Let me point out, I rarely read the historical ones. Its rot with your quintessential damsel in distress, who’s annoying dialogue consists of “but I simply can’t” or “I shan’t” or “I’ll be the laughing stock of the ton”. Who bloody cares? They end up doing it anyway. Well not it it. Well, okay, that too. But I was talking more of whatever lame crisis the author fabricates to befall the damsel, which creates her distress, thus leading to her needing to be saved by the aloof, yet secretively caring hero.
Ugh.
When I considered researching English nobility rankings (is a Duke higher than a Count?), I decided enough was enough. I needed get back into YA because apparently these romnovs were rotting my brain.
Then along comes Stephanie Perkins with her freshman novel, Anna and the French Kiss. Le sigh.
Anna’s father has been catapulted into fame and fortune and decides his daughter needs some culture. And what better way to culturize her (yes, quite like yogurt) than to send her to a chic boarding school in Paris. Of course her father doesn't even bother to think about how she’d feel about it, rich and famous father knows best after all. And so, Anna finds herself alone in a foreign country.
Well as alone as one can be in a boarding school where all your classmates speak English anyway.
Enter Etienne St. Clair, resident hot boy, an American with an English accent to boot. And everyone knows us American girls love boys with accents. Especially English ones. Especially ones that say wanker, tosser, and right git. Oh wait…sorry, I was thinking of Draco Malfoy*.
Not unlike the hottie, bad boy blondie, St. Clair is charismatic, charming and, most importantly, devastatingly good looking. (Yeah I know I’m shallow.) Anna is immediately smitten with him, despite the fact that she tries not to be. So really it sounds like this book is going to be one of those annoying Love-Pow books right? Well Perkins proves to the masses that you can indeed have love/lust at first sight but still create a swoon worthy relationship that isn’t reduced to the Bellard variety*.
The story follows Anna’s progression from feelings of isolation and loneliness to slowly adjusting in a foreign country and school.
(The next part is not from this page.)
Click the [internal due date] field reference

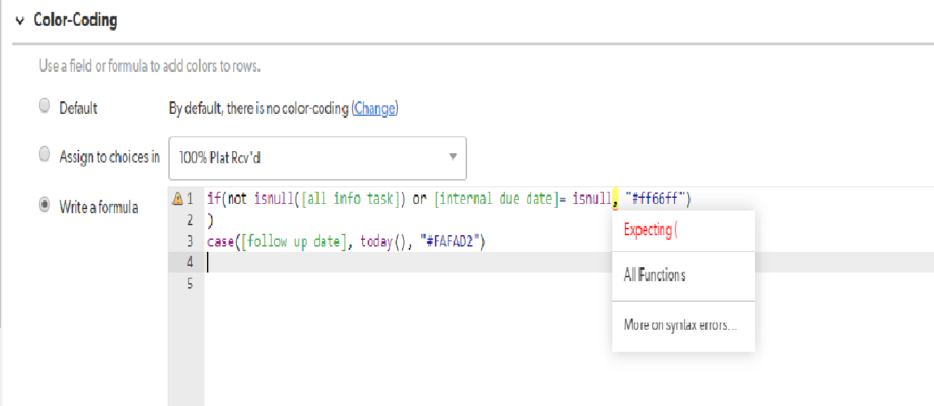[495, 199]
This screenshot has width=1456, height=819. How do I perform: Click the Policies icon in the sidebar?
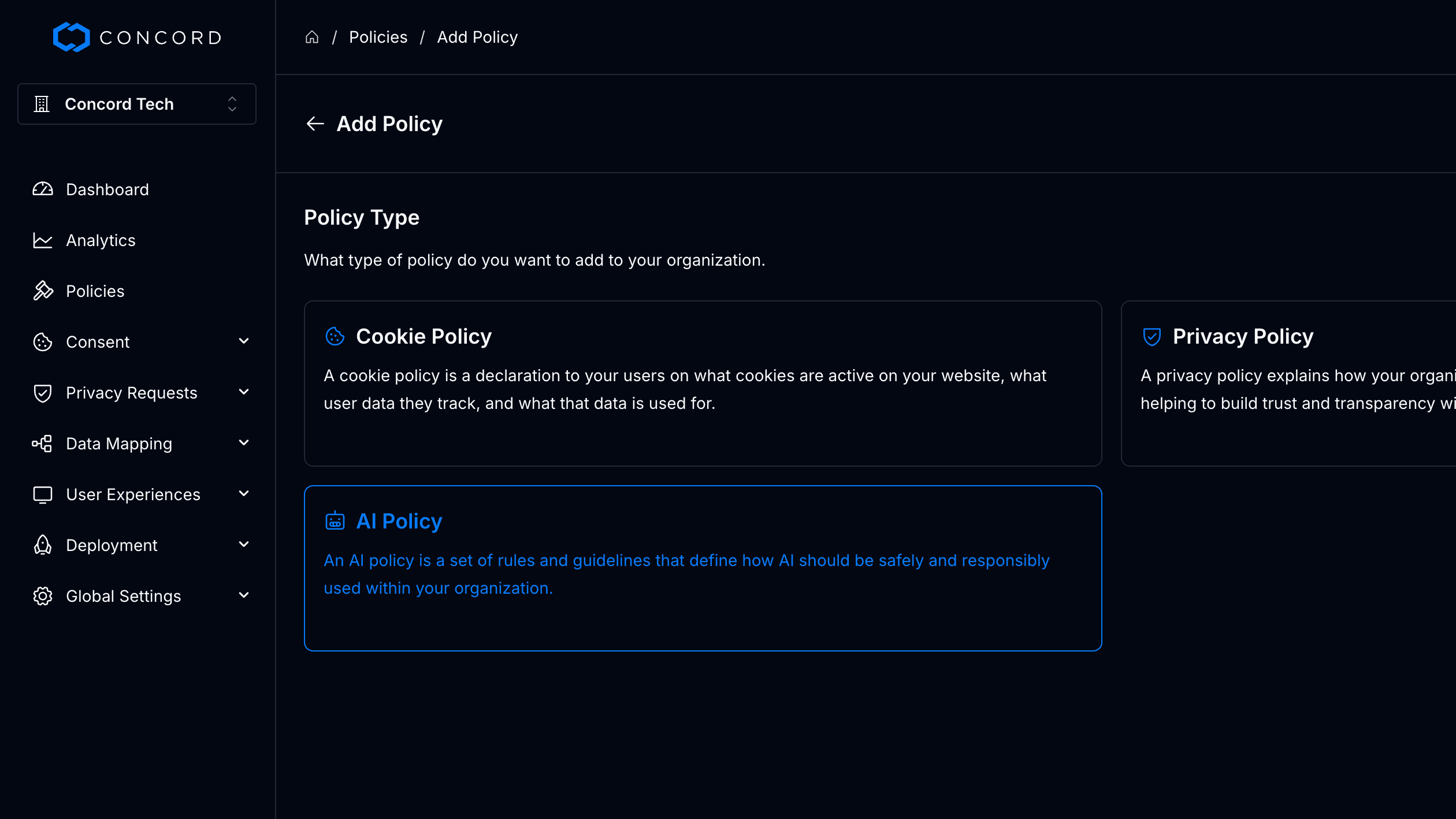click(x=43, y=291)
I’m sure the distraction of the St. Clair form help ease the situation. We all know nothing can distract a girl and make her life exciting like a good ole crush. Even if he’s supposed to just be your best friend and already has a girlfriend.
One of the things I loved most about St. Clair was his faults. He was shorter than Anna (which is usually a no-no in writing relationships). He bit his nails. And he was deathly afraid of heights. St. Clair was flawed and yet so completely perfect.
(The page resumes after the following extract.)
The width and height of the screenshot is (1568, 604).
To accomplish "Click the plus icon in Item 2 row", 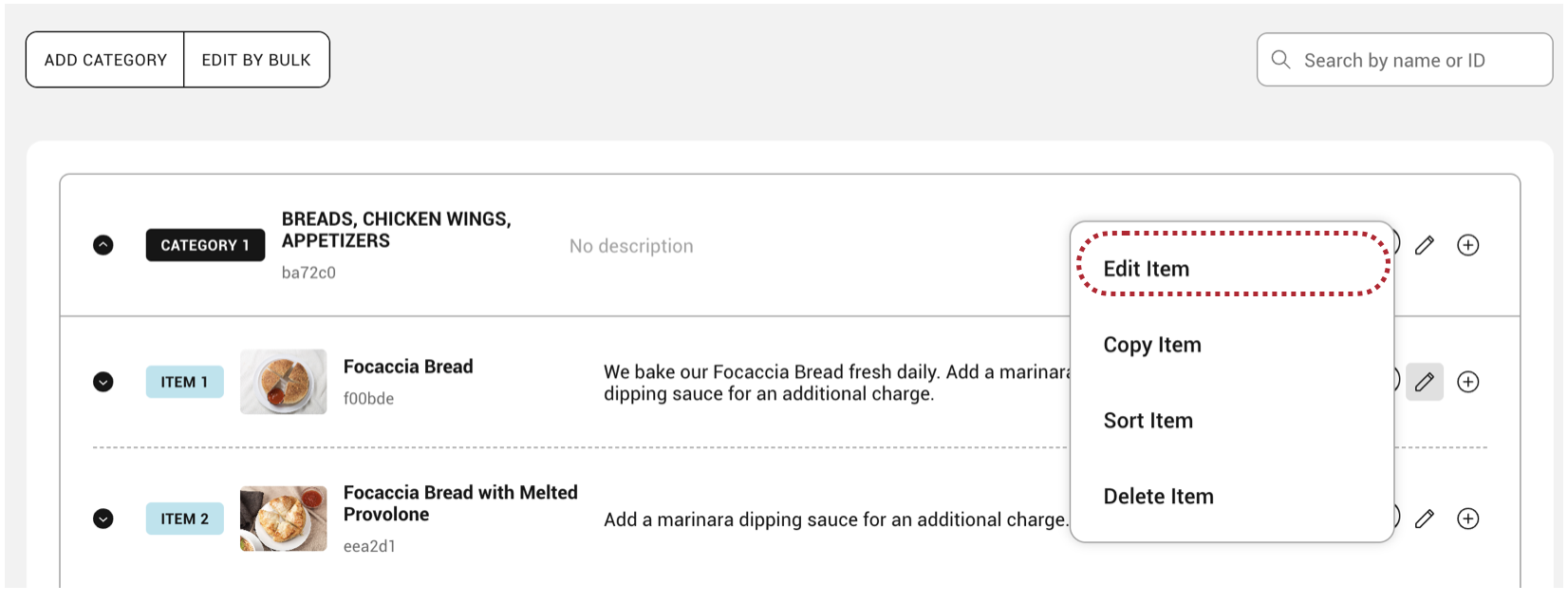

Anna and St. Clair form a bond slightly reminiscent of Macy and Wes*, so you actually understand why they feel the way they do. This relationship isn’t some unexplicable, otherworldly romance. Its two people, who support, defend and understand each other. And of course they do it all with some major sparkage factor. I’m talking “fry your bones to a crisp” sparkles. It’s the little interactions here and there that just hook you. And before you realize it, you’ve been at the bookstore for three hours and your boy, who’s already read four different comics, wants to go home.
My only complaint - well, okay I have three. The first is that the story went a little too teenage drama mama for me near the end. But it’s forgivable because I dislike the too tidy happy endings. The second complaint is that I desperately wanted a French pastry after reading it. And the third, I have to wait nearly seven months for her next book.
Anna and the French Kiss will take you back in time to sitting in the movie theater next to your first crush. Where his arm brushes yours and all you feel is sparkles.
I digs. So much.
*Draco Malfoy - Yeah, I loves Draco. My perception of him might be slightly irrational and noncanon, but I dont particularly care. Like other Dramione shippers, I don't let silly little things, like the epilogue, his wimpy canon nature and her subsequent marriage to Ron, deter me.
*Bellard variety – Relationships like those of Bella and Edward in which the couple becomes annoyingly co-dependent on each other, prone to bouts of weepiness when separated from their most beloved. And their constant whining and pathetic cow eyes make you sort of want to punch them in the head.
*Macy and Wes - characters from Sarah Dessen's The Truth About Forever. Their fabulously swoon-worthy and perfect love story trounces Bellard any day. Seriously. Bring it.